SUPPLIED INFORMATION:
╔══

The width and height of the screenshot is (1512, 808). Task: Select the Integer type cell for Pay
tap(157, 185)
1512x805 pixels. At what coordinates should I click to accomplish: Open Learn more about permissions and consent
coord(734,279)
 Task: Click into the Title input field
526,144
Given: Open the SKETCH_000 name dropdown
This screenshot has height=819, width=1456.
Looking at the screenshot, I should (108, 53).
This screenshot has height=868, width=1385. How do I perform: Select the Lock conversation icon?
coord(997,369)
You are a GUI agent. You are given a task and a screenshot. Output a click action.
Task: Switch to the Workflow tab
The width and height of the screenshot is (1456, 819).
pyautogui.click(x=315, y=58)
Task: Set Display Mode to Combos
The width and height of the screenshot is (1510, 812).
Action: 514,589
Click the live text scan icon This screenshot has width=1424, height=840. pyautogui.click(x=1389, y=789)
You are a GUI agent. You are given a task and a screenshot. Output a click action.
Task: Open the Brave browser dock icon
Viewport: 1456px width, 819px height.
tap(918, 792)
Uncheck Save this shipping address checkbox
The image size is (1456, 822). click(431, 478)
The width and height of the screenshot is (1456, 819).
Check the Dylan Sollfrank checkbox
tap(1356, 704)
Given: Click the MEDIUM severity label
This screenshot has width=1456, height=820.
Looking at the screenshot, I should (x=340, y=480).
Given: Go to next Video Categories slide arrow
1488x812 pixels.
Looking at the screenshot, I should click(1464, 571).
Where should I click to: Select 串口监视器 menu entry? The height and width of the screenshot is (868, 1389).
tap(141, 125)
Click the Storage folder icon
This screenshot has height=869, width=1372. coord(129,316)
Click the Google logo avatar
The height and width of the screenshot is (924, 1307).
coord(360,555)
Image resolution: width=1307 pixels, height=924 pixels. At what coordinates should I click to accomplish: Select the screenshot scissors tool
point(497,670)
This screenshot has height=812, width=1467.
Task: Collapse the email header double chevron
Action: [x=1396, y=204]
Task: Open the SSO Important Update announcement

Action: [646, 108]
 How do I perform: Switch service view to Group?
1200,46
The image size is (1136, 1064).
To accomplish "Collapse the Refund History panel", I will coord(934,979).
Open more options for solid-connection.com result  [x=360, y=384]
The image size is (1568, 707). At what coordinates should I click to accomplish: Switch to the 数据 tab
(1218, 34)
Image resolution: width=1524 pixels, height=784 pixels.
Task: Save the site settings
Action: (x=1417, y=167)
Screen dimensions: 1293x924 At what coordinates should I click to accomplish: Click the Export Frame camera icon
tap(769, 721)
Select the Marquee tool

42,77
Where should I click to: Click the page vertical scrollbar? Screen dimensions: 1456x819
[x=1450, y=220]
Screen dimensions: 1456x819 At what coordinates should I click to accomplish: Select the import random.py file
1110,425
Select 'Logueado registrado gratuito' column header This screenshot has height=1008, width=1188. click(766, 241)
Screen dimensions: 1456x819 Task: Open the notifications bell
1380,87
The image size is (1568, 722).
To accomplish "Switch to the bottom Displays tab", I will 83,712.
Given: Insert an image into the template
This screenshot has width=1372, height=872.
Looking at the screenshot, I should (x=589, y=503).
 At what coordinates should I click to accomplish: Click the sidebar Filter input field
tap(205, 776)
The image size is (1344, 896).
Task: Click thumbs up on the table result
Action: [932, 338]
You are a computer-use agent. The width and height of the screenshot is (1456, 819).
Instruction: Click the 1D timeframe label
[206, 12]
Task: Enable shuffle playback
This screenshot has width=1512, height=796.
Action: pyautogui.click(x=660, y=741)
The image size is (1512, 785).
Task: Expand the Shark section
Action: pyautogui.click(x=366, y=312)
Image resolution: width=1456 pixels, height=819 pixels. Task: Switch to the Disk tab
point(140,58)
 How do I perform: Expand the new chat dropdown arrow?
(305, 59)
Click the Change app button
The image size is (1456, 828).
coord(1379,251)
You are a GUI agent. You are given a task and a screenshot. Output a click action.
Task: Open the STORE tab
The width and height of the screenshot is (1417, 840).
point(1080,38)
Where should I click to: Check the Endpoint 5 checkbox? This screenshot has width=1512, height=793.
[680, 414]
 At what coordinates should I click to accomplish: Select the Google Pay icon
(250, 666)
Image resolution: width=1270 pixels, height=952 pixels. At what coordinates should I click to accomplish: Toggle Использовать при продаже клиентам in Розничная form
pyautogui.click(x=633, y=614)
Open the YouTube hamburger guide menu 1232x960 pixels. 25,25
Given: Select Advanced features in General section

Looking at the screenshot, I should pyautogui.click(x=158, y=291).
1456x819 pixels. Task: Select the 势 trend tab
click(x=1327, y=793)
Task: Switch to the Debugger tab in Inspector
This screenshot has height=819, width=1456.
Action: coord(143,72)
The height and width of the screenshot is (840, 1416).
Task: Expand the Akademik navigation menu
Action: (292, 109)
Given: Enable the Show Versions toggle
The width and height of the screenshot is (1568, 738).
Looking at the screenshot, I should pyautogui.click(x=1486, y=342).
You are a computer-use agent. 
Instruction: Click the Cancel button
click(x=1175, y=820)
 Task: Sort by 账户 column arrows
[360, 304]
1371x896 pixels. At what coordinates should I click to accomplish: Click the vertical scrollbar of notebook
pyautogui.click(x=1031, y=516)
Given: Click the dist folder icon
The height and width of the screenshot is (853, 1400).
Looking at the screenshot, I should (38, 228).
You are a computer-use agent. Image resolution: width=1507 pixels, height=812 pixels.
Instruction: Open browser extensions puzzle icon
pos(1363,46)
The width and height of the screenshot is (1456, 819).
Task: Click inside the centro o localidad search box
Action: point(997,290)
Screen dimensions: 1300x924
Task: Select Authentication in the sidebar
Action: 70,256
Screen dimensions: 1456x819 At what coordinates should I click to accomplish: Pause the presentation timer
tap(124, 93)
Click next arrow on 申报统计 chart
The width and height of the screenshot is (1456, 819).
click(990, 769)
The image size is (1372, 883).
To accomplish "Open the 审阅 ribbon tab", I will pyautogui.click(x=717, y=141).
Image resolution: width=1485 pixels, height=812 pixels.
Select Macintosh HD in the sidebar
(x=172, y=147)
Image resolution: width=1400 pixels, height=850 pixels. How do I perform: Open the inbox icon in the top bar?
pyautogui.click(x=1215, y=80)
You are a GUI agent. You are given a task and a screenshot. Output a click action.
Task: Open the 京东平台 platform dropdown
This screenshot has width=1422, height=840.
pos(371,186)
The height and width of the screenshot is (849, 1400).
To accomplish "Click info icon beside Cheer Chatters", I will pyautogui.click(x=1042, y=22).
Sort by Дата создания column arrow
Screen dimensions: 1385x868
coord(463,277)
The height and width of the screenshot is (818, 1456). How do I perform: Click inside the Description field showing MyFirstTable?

╚══

PROBLEM DESCRIPTION:
Among the lines of the material above, find those with the word "will". Copy each one.

ANSWER FOR THIS EXERCISE:
To accomplish "Collapse the Refund History panel", I will coord(934,979).
To accomplish "Switch to the bottom Displays tab", I will 83,712.
To accomplish "Open the 审阅 ribbon tab", I will pyautogui.click(x=717, y=141).
To accomplish "Click info icon beside Cheer Chatters", I will pyautogui.click(x=1042, y=22).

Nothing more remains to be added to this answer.